Ash Whitefly is a native European and North African pest that has been harming ash, citrus, and other fruit trees throughout North America (in areas such as Southern California and Florida) since the late 1980s. Also known as the pomegranate, pear, or peach whitefly, it can produce multiple generations per year, thus creating issues throughout the growing season.
Ash Whitefly attacks a variety of ash, apricot, citrus, pear, pomegranate, and toyon trees.
Like other whiteflies, the ash whitefly attaches itself to the underside of plant leaves, feeding on plant sap.
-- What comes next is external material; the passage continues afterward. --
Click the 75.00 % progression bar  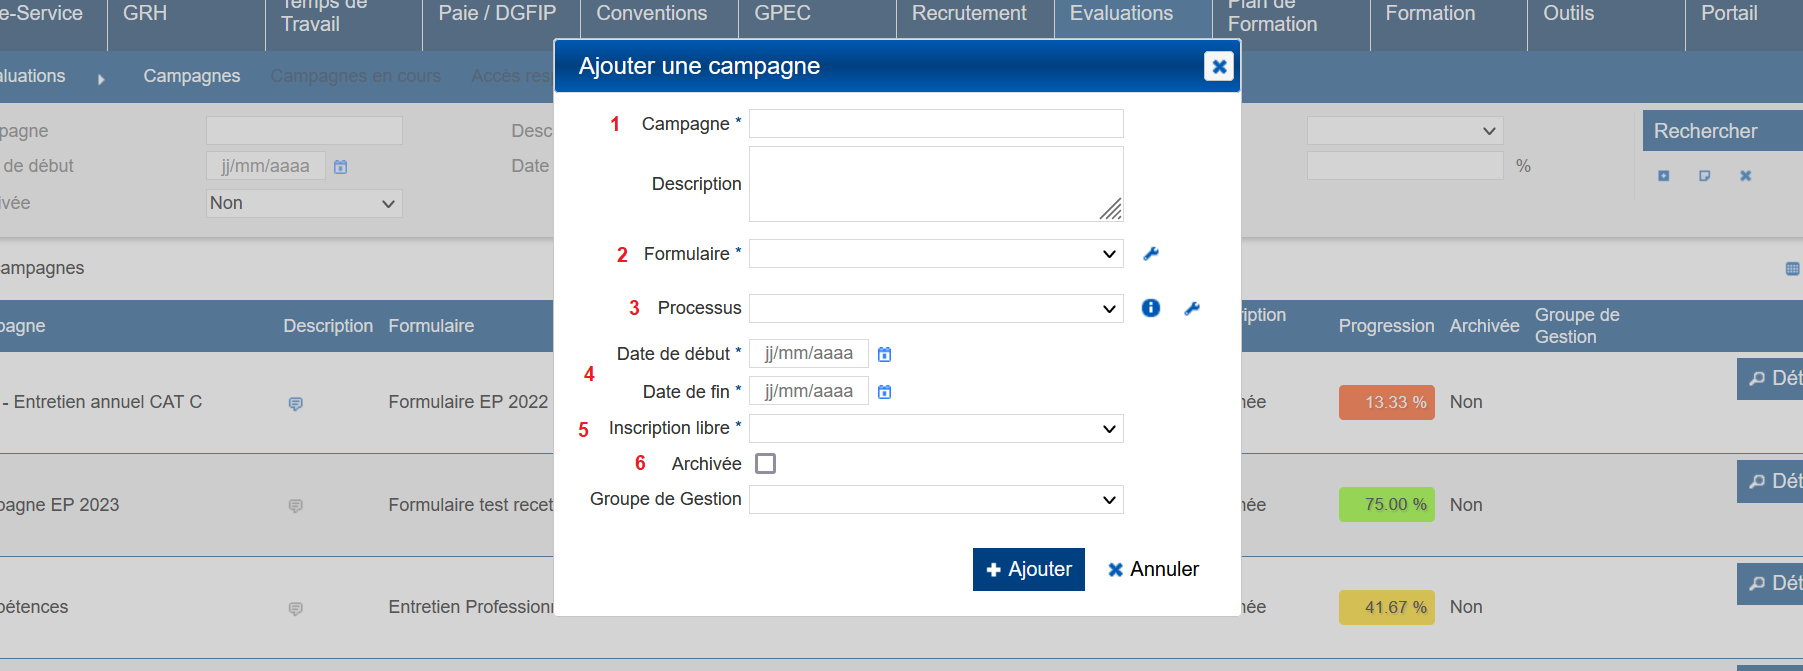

Infestation symptoms include: downward leaf curl, yellowing, premature leaf drop, and a sticky, residue called honeydew that promotes the growth of black, sooty mold fungi.
The Ash Whitefly has no natural enemies in California, but introductions of natural enemies from the pest’s native range are underway. Pesticide effects are limited because host trees have a semi-impenetrable, protective wax coating on their foliage. Insecticidal soaps can help, especially in washing off the sticky secretion that contributes to mold, but must be applied and re-applied often. Trimming affected trees so that foliage is clear of the ground, buildings and fences can help control secondary ant problems; however, the most effective treatment for ash whitefly is simply keeping trees as healthy as possible through pruning, fertilizing, and extra watering. Experimental yet promising treatments include importing natural predators (good bugs) from Europe and Africa to fight ash whitefly.